Eric McKenzie at the Washington rally.Credit: Farrah Tomazin

“Nothing that the Trump administration has ever said leads me to think that they take the problem seriously at all,” the 51-year-old from Greenbelt, Maryland, said. “They don’t seem to think that it is a threat [or] that the science is real.”

And 15-year-old student Willow, who did not wish to give her surname, said she feared her rights as a young woman would be at risk under the new administration.

“We’ve been fighting for years when really we should just be being kids instead of fighting for our basic human rights – and that’s just not fair,” she said.

Placards at the rally, which organisers say is part of a longer-term resistance strategy to oppose the policies of the new Trump administration.

Placards at the rally, which organisers say is part of a longer-term resistance strategy to oppose the policies of the new Trump administration.Credit: Getty Images

The rally was a mostly peaceful affair, with law enforcement on high alert across the streets of DC for the next three days. One man in a MAGA hat carrying a large military-style backpack tried to provoke the crowd by placing himself at the front of the march but was escorted out by police as he told reporters: “This is a new transformation – God has appointed Donald Trump and whether we like Biden or Trump, we have to honour that.”

The rally took place as festivities for Trump’s inauguration began in earnest on Saturday with a reception and fireworks display set to kick off at Trump’s Sterling Golf Club in Virginia, followed by a “victory rally” in downtown DC on Sunday and a candlelight dinner for the president later that night.

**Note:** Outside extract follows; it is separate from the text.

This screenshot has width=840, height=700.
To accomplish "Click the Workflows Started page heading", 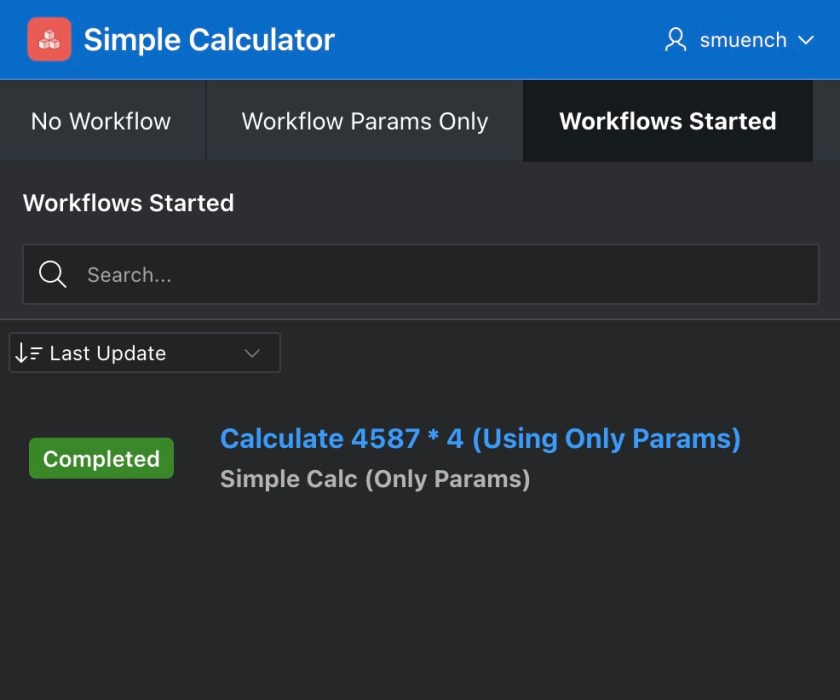I will pos(128,203).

The swearing-in ceremony – which has now been moved indoors due to extreme weather – will take place at noon on Monday, followed by a signing ceremony in the Oval Office and three gala balls: The Commander in Chief Ball, focused on military service members; the Liberty Inaugural Ball, in which Village People will perform for Trump’s supporters; and the Starlight Ball, which is geared towards high-dollar donors.